We are so habituated to an elaborate system of transmitting and acquiring "mind" that we lose sight of its complexity. In the first place it is quite remarkable that nearly all members of a white population acquire reading, writing, and arithmetic, in addition to language, at a relatively early age. Following this an accumulated body of knowledge is communicated to many children in the public-school grades and in colleges up to about twenty years of age. At this point young persons are ready to specialize in intelligence and certain of them will settle at this or that seat of learning where another three or four years will be devoted to communicating to them the state of some chosen science, until they are prepared for "research." In the meantime the candidate will have prepared a "dissertation" the purpose of which is to show by copious references to authorities in footnotes that he knows pretty well what is the state of the science. In some fields, say chemistry, it will be impossible to keep up with the progress of the science in all its branches; the chemistry of colloids is said to be more than enough to engage the whole attention.

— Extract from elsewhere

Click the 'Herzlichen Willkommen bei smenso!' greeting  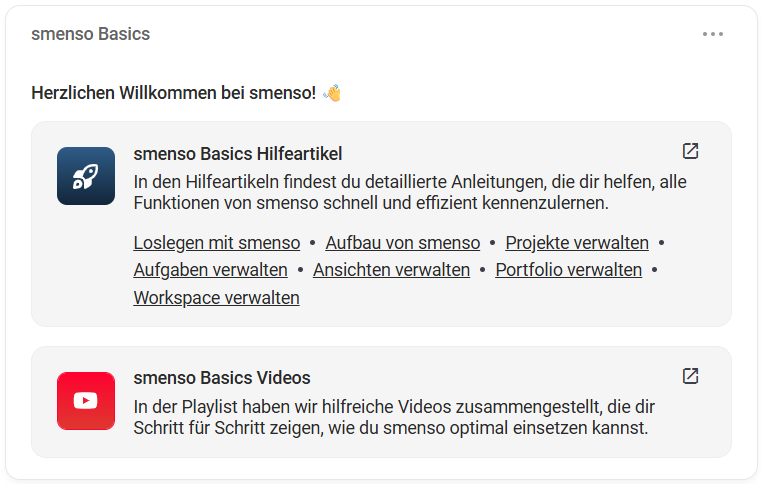click(x=173, y=94)
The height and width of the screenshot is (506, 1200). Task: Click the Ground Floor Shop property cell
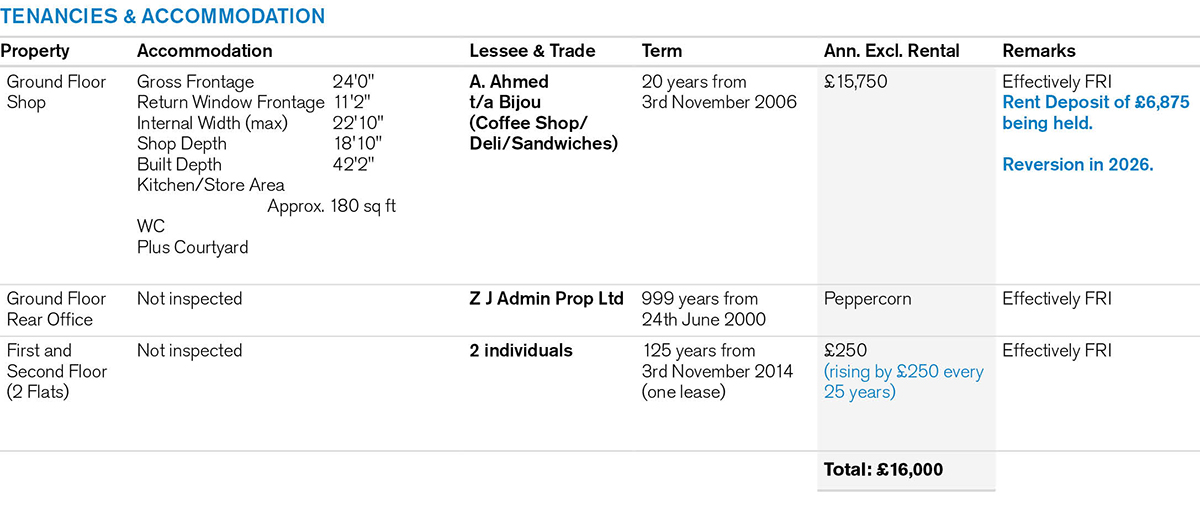click(x=56, y=92)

If now he becomes a research specialist he will probably not select some new problem (there are few such) but one that has been carried to a certain point by his predecessors—the vitamins, the endocrine glands, the diphtheria germ, radioactivity, etc. The extension of knowledge may thus be accomplished by minds not extraordinarily gifted, through the application of known techniques in directions already indicated. When Boerhaven, Koch, and Pasteur had prepared the way to the germ theory of disease and yellow fever had been associated with the mosquito, it was suggested to the British authorities in Uganda that they have all the native chiefs send in specimens of all the insects in their districts with a view to determining what might be the cause of sleeping sickness. This was done, and when a spot map was made it was found that sleeping sickness occurred only in districts where the tsetse fly was prevalent. In this case we have not the expression of an extraordinary mind but the application of a technique which could be communicated to any normal native of Uganda.

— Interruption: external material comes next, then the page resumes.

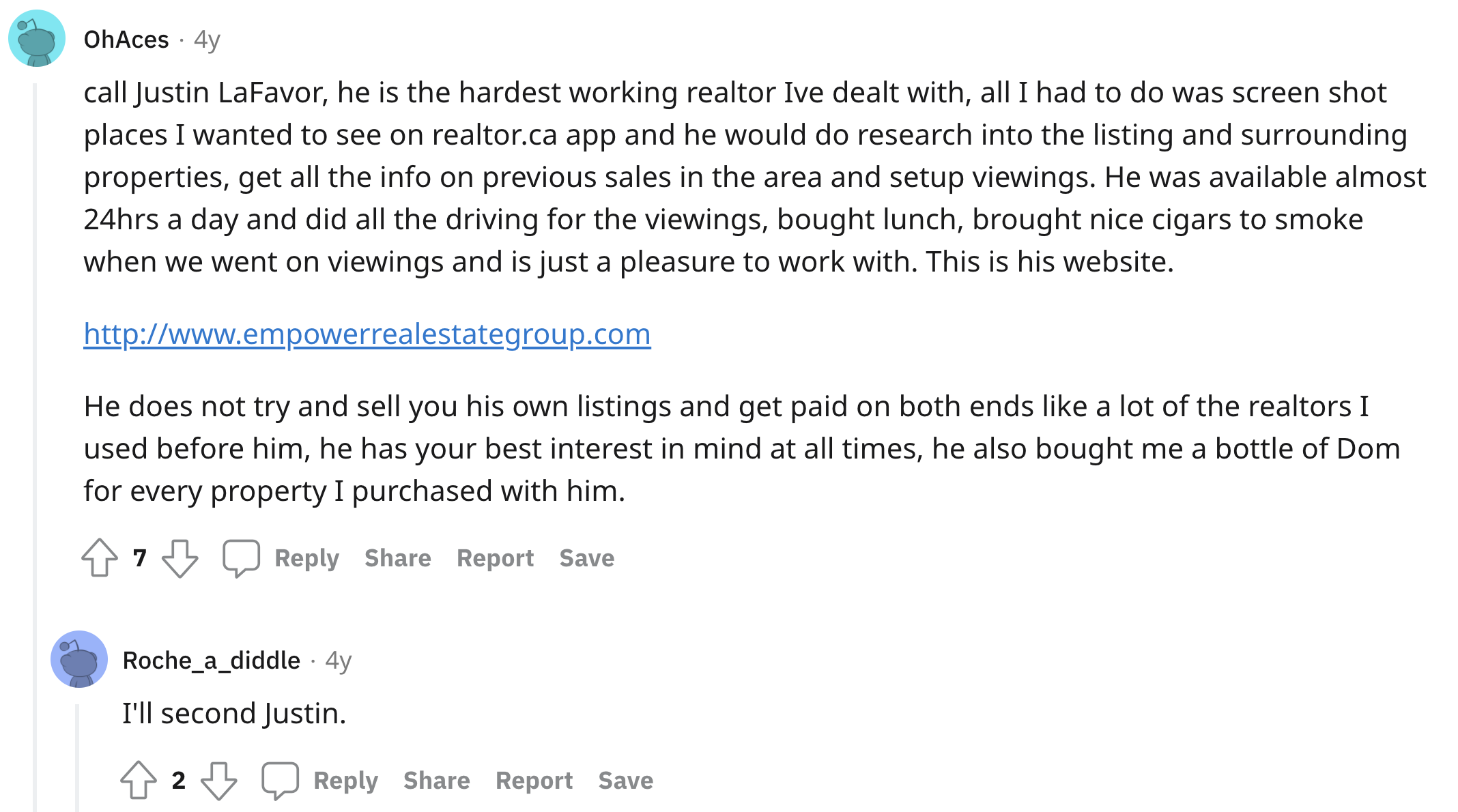Save Roche_a_diddle's comment
The image size is (1458, 812).
pos(625,781)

Intelligence thus involves the interaction of minds, and the importance of "communication" from the standpoint of mental attainment may be stated negatively in terms of isolation. Taking white culture as a standard, if an individual, a race, a social class, a sex, is isolated from the patterns of this culture it will appear to be of inferior mental quality. Laura Bridgeman was isolated (for a time) by an impairment, the wolf children by an accident, the savage is isolated by space, the negro in America by prejudice, woman formerly by convention, the slum classes by their poverty. Up to sixty years ago much the same arguments were used about the mental inferiority of woman and the lower races. Up to about, say, forty years ago the same arguments were used against the Japanese as against the other "lower races." We broke down their isolation and forced them to communicate with us, and at present they are on a parity with us in intellectual attainment.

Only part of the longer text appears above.